Cryptosporidiosis is a cause of severe, protracted diarrhea in immunosuppressed patients. Cryptosporidium organisms can be detected by ova and parasite examination.
Helicobacter pylori has been associated with gastritis and peptic ulcer disease. H. pylori is found only on the mucus-secreting epithelial cells of the stomach. Detection of H. pylori in gastric biopsy specimens necessitates collection of the specimens in sterile containers. Smears and cultures should be examined for the presence of this organism. Initial culture incubation requires 7 days. Therefore, results of gastric biopsy specimen cultures may take 810 days to obtain. A test for H. pylori antigen in the stool provides rapid detection of H. pylori.
C. difficile: Whenever normal flora are reduced by antibiotic therapy or other host factors, the syndrome known as pseudomembranous colitis can occur. This condition is caused by C. difficile. It may be present in small numbers in the normal person, or it may occur in the hospital environment. When normal flora are reduced, C. difficile can multiply and produce its toxins.
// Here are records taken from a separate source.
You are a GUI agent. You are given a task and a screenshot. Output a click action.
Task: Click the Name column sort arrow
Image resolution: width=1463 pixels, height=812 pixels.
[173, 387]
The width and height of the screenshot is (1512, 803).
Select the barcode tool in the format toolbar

The definitive diagnosis of C. difficileassociated diarrhea is based on clinical criteria. Endoscopic visualization of a characteristic pseudomembrane or plaque, together with a history of antibiotic therapy, is diagnostic of C. difficile. Three laboratory tests are also available. These include stool culture for C. difficile (nonspecific; requires at least 48 hours); tissue culture for detection of cytotoxin (requires 48 hours); and rapid tests that are sensitive and specific for C. difficile antigens and toxins.
Pretest Patient Care
Explain purpose of test, procedure for stool collection, and interfering factors. Assess for and document history of diarrhea, including type and length of time. Instruct the patient to defecate into a clean, dry bedpan or large-mouthed container.
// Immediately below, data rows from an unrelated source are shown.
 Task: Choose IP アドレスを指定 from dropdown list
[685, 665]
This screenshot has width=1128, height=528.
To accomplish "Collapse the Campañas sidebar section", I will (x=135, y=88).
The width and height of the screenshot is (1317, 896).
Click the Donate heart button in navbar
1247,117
Do not allow patient to defecate into the toilet bowl or urinate into the bedpan or collecting container because urine has an adverse effect on protozoa.
Do not place toilet paper into the bedpan or collection container; it may contain bismuth, which can interfere with testing.
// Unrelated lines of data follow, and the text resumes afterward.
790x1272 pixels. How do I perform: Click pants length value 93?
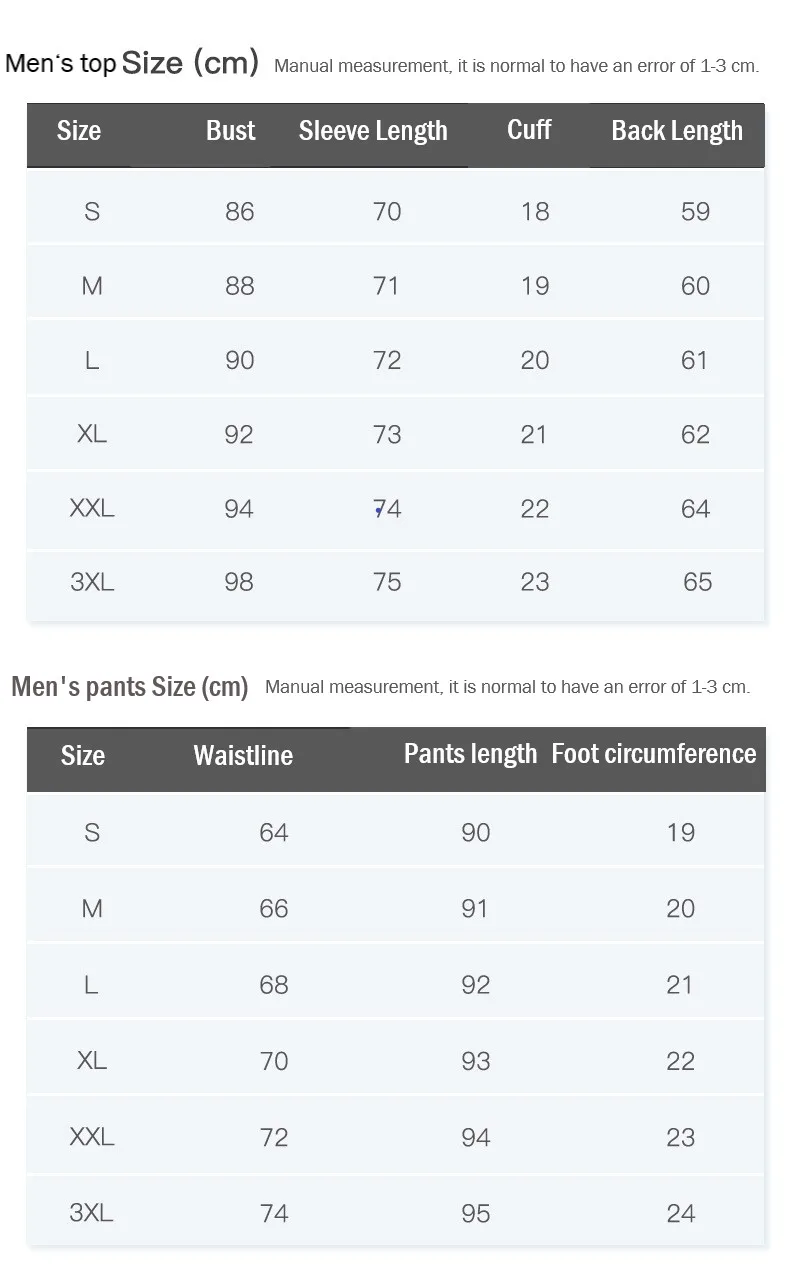[x=476, y=1060]
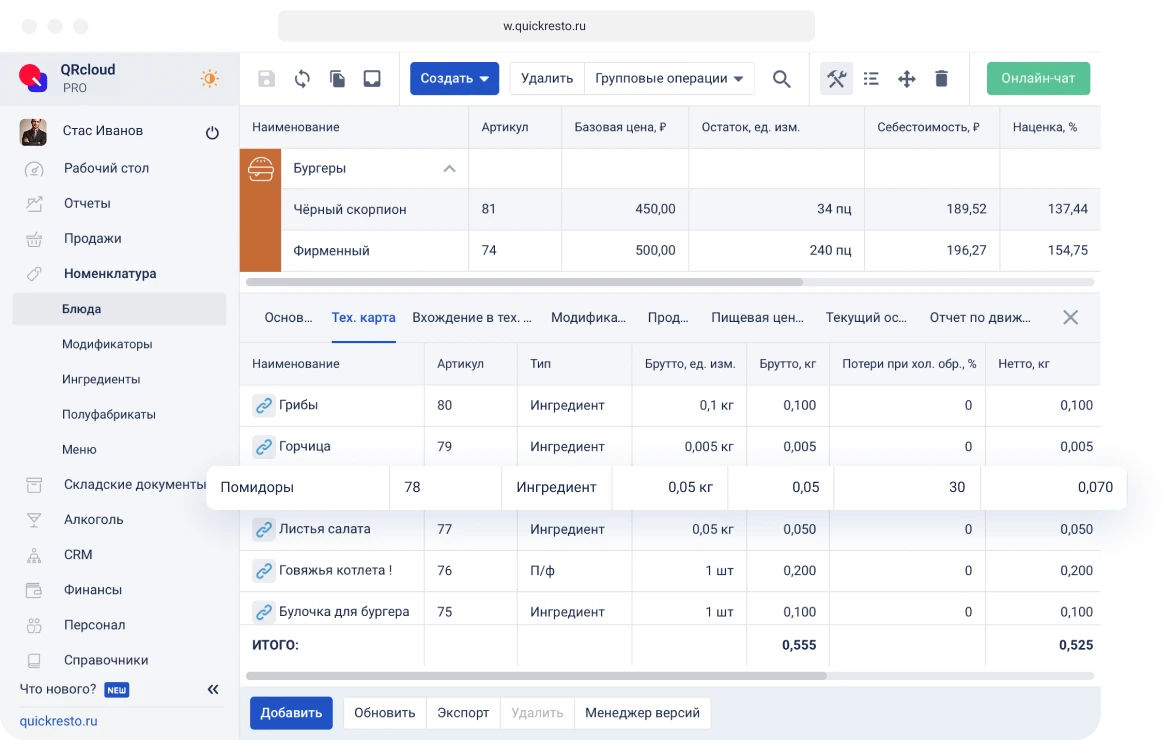Click the list view icon

coord(871,79)
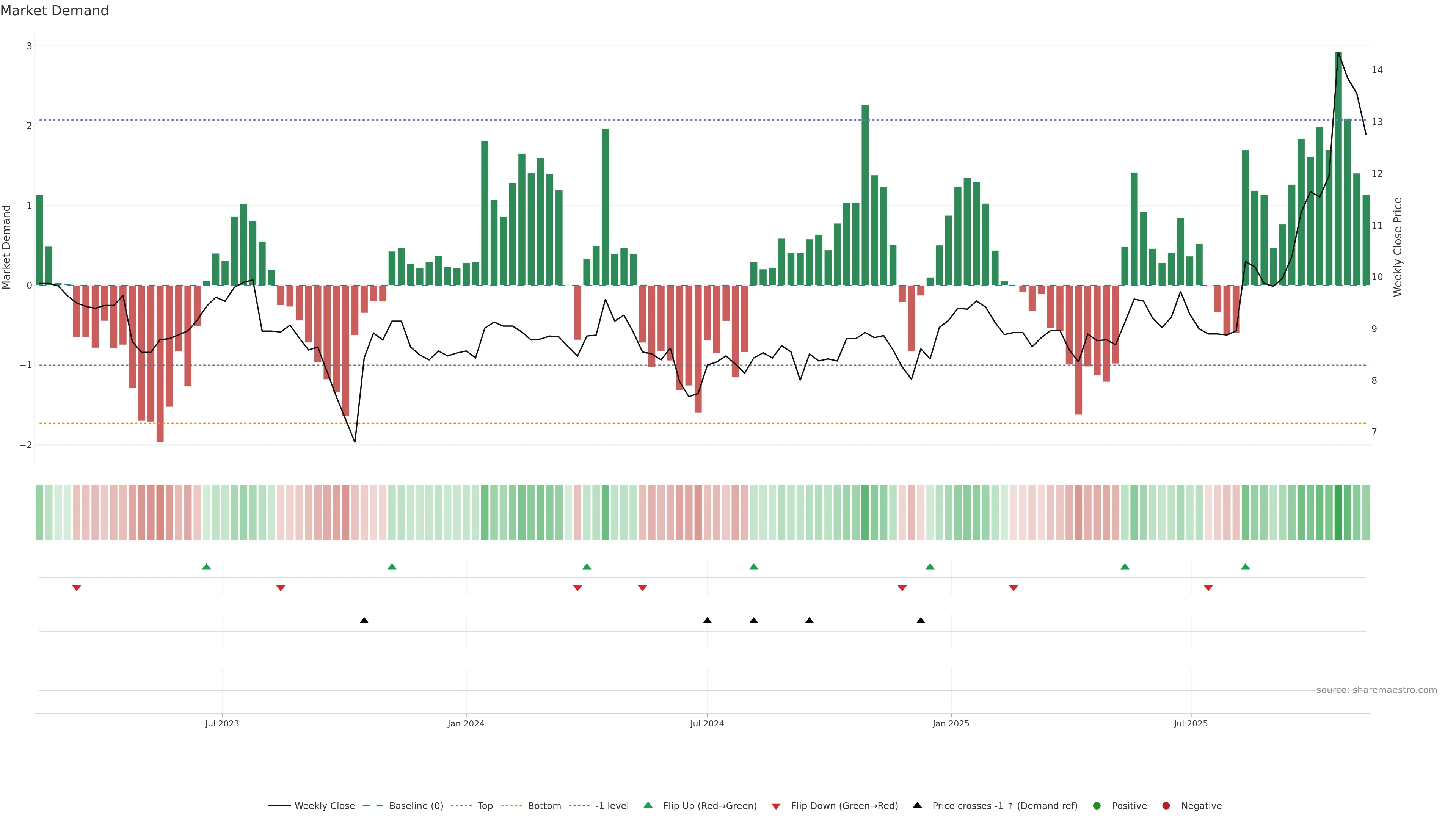The width and height of the screenshot is (1456, 819).
Task: Click the Market Demand chart title
Action: 54,11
Follow guidelines in Chapter 1 for safe, effective, informed pretest care.
Posttest Patient Care
Review test results; report and record findings. Modify the nursing care plan as needed. Monitor for intestinal infection. Counsel the patient appropriately about treatment and possible further testing. Assess for and report any change in signs and symptoms.
Follow guidelines in Chapter 1 for safe, effective, informed posttest care.
Clinical Alert
In the institutional setting, patients with diarrhea should be placed in isolation until the cause for the diarrhea is determined.
When pathogens are found in the diarrheic stool, the patient usually remains isolated until the stool becomes formed and antibiotic therapy is completed.
Stool from patients receiving barium, bismuth, mineral oil, or antibiotic drug is not satisfactorily a specimen for identifying protozoa.